OOS 82-7
What determines the sensitivities of the simulated soil carbon to warming and substrate priming in three different soil carbon models?

Friday, August 14, 2015: 10:10 AM
310, Baltimore Convention Center
Yingping Wang, CSIRO Marine and Atmospheric Research, Victoria 3195, Australia
Jiang Jiang, Department of Ecology and Evolutionary Biology, University of Tennessee
Benito Chen-Charpentier, Mathematics Department, University of Texas at Arlington, Arlington, TX
Fola B. Agusto, Department of Mathematics and Statistics, Austin Peay State University, Clarksville, TN
Alan Hastings, Department of Environmental Science and Policy, University of California, Davis, Davis, CA
Forrest M. Hoffman, Computational Earth Sciences Group, Climate Change Science Institute (CCSI), Oak Ridge National Laboratory, Oak Ridge, TN
Martin Rasmussen, Mathematics, Imperial College London
Katherine Todd-Brown, Pacific Northwest National Laboratory, Richland, WA
Matthew Smith, Computational Science Laboratory, Microsoft Research, Cambridge, United Kingdom
Ying Wang, Department of Mathematics, University of Oklahoma, Norman, OK
Xia Xu, Department of Ecology, Evolution & Organismal Biology, Iowa State University of Science and Technology, Ames, IA
Yiqi Luo, Microbiology and Plant Biology, University of Oklahoma, Norman, OK

Soil is the largest pool of organic carbon on land, and plays a critical role in global carbon cycle. However the predicted responses of soil carbon to future climate warming and carbon addition vary significantly among different models. For example, soil carbon is predicted to decrease with warming by conventional linear models, but increase with warming by some nonlinear soil microbial models. Therefore it is important to develop a better understanding what controls the sensitivities of soil carbon to warming and to carbon input in each model, so experiments can be designed to assess which model represents the observed response most accurately. In this study, we compare three models: a conventional linear model, and two nonlinear models: one based on Michaelis-Menten kinetics and the other based on the reverse Michaelis-Menten kinetics. These three models broadly cover the range of soil carbon models used at present.

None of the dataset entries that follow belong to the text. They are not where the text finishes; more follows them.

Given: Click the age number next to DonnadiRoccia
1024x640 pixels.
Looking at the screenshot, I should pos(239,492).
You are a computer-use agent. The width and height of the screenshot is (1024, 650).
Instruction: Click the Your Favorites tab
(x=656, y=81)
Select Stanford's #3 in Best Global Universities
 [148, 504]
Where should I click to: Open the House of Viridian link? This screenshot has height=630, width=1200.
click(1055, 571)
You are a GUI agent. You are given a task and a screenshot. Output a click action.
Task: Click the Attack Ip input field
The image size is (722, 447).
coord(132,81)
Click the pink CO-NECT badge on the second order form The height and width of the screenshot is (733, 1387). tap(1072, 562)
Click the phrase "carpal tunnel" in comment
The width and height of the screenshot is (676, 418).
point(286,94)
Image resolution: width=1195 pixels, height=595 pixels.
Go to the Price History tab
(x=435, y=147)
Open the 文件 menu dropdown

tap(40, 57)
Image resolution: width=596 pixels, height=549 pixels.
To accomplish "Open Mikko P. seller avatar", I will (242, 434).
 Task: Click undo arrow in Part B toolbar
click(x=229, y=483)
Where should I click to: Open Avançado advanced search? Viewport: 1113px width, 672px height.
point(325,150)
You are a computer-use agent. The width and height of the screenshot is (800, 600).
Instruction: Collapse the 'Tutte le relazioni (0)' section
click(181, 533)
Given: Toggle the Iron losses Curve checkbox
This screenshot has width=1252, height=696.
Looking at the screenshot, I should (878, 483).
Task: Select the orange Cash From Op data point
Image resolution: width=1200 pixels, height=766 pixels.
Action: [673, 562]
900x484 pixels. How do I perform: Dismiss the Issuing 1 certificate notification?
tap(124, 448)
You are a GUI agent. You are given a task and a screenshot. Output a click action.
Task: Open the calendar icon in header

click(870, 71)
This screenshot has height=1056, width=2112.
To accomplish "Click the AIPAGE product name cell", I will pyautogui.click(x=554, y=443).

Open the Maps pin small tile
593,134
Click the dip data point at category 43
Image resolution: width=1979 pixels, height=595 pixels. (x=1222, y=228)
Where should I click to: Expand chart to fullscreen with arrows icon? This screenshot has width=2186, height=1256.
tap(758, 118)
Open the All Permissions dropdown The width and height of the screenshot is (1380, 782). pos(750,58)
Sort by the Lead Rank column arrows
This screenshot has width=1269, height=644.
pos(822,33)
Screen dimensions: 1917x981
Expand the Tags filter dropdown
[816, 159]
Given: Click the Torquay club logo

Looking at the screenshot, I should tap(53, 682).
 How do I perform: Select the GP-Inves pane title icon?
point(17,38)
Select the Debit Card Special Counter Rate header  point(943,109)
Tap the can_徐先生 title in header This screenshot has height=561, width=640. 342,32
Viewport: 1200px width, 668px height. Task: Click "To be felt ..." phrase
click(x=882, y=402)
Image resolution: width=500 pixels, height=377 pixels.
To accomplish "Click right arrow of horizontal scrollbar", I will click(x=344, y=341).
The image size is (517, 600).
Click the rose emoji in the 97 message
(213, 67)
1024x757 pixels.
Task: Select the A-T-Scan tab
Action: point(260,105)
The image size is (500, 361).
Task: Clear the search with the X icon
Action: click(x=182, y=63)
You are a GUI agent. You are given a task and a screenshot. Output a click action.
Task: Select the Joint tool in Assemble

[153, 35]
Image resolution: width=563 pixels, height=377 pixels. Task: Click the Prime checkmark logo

Using theoretical analysis and numerical simulations, we show that the sensitivity of soil carbon pool size to warming is inversely proportional to the temperature sensitivity of soil carbon turnover rate in the conventional linear model, but vary with temperature dependence of both microbial growth efficiency and turnover rate in the two nonlinear models. We also show how the simulated acclimation to warming occurs in the two nonlinear models.

These three models also have different responses to additional carbon input, as in priming experiments. Priming response as simulated by the nonlinear model using Michaelis-Menten kinetics is much higher that by the nonlinear model using reverse Michaelis-Menten kinetics. The magnitude of maximum priming response (Pmax) that is estimated as the percentage increase in CO2 efflux from the decomposition of soil organic carbon in the primed treatment relative to that in control increases linearly with the amount of carbon addition in both nonlinear models. Also the dependence of Pmax on soil temperature is quite different between the two nonlinear models, particularly at higher soil temperature (>28 oC). These differences may provide a way of distinguishing between these three different types of soil carbon models using observations from experiments, which will improve our understanding how microbial dynamics controls the soil carbon dynamics and eventually the representation of soil carbon dynamics in global land models.